O Brasil se encontra em um momento crucial para se estabelecer como líder na nova economia digital, especialmente com a recente aprovação do Regime Especial de Tributação para Serviços de Datacenter (REDATA). Em um cenário global onde a inteligência artificial e a computação em nuvem estão em ascensão, os data centers emergem como ativos essenciais para o crescimento econômico e a soberania nacional.

Dados indicam que os investimentos globais em data centers devem ultrapassar US$ 270 bilhões até 2025, superando setores tradicionais como petróleo e energia renovável. Essa mudança reflete a importância de controlar a infraestrutura digital, que é fundamental para a produtividade e inovação das economias modernas.

O Brasil possui características vantajosas, como uma matriz energética limpa e um mercado consumidor robusto, além de uma posição geopolítica estratégica. No entanto, o país ainda enfrenta desafios significativos, como um ambiente regulatório e tributário que não é competitivo o suficiente, o que tem levado à perda de investimentos cruciais.

Atualmente, o custo de instalação de um data center no Brasil é cerca de 34% mais elevado em comparação a países como Chile e Colômbia, o que tem desestimulado a vinda de investimentos e a criação de empregos qualificados.

É nesse contexto que o REDATA se torna uma ferramenta vital.

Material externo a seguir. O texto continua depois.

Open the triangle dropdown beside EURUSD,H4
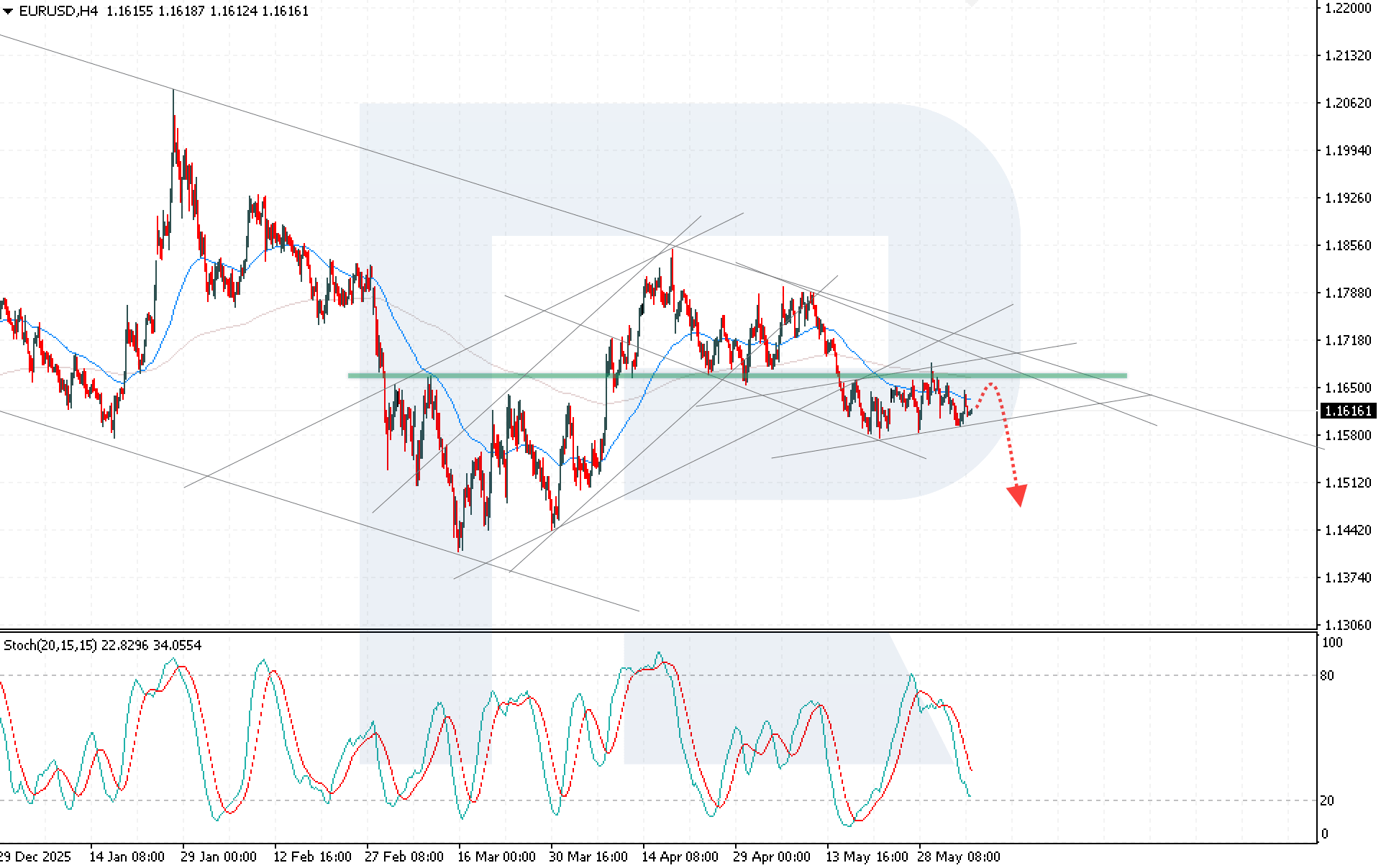 click(x=8, y=12)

O regime visa alinhar os custos do Brasil com os de seus concorrentes e criar um ambiente mais favorável para a atração de investimentos em infraestrutura digital, seguindo as melhores práticas globais.

Enquanto o mundo avança em investimentos em infraestrutura digital, o Brasil precisa urgentemente recuperar sua competitividade. A coalizão de frentes parlamentares e entidades do setor produtivo destaca a importância de decisões estratégicas para a transformação digital, com o REDATA sendo uma política de Estado que busca inovação e geração de empregos.

Os benefícios do REDATA vão além do setor tecnológico, impactando positivamente a construção civil, telecomunicações, energia e qualificação profissional, além de fortalecer a segurança digital ao aumentar a capacidade de processamento e armazenamento de dados no país.

Com a corrida global da inteligência artificial em andamento, países como Estados Unidos e nações europeias estão rapidamente criando ambientes regulatórios que favorecem a atração de investimentos. O Brasil precisa decidir se quer fazer parte dessa transformação ou continuar vendo outros países capturarem investimentos que poderiam beneficiar sua economia.

A aprovação dos projetos de lei 278/2026 e PLP 74/2026 é um passo decisivo para garantir segurança jurídica e competitividade ao setor. O REDATA não é apenas uma questão tributária, mas uma agenda estratégica para o futuro do Brasil.

Ainda há tempo para que o Brasil lidere a transformação digital na América Latina, mas essa oportunidade não estará disponível para sempre. A hora de agir é agora.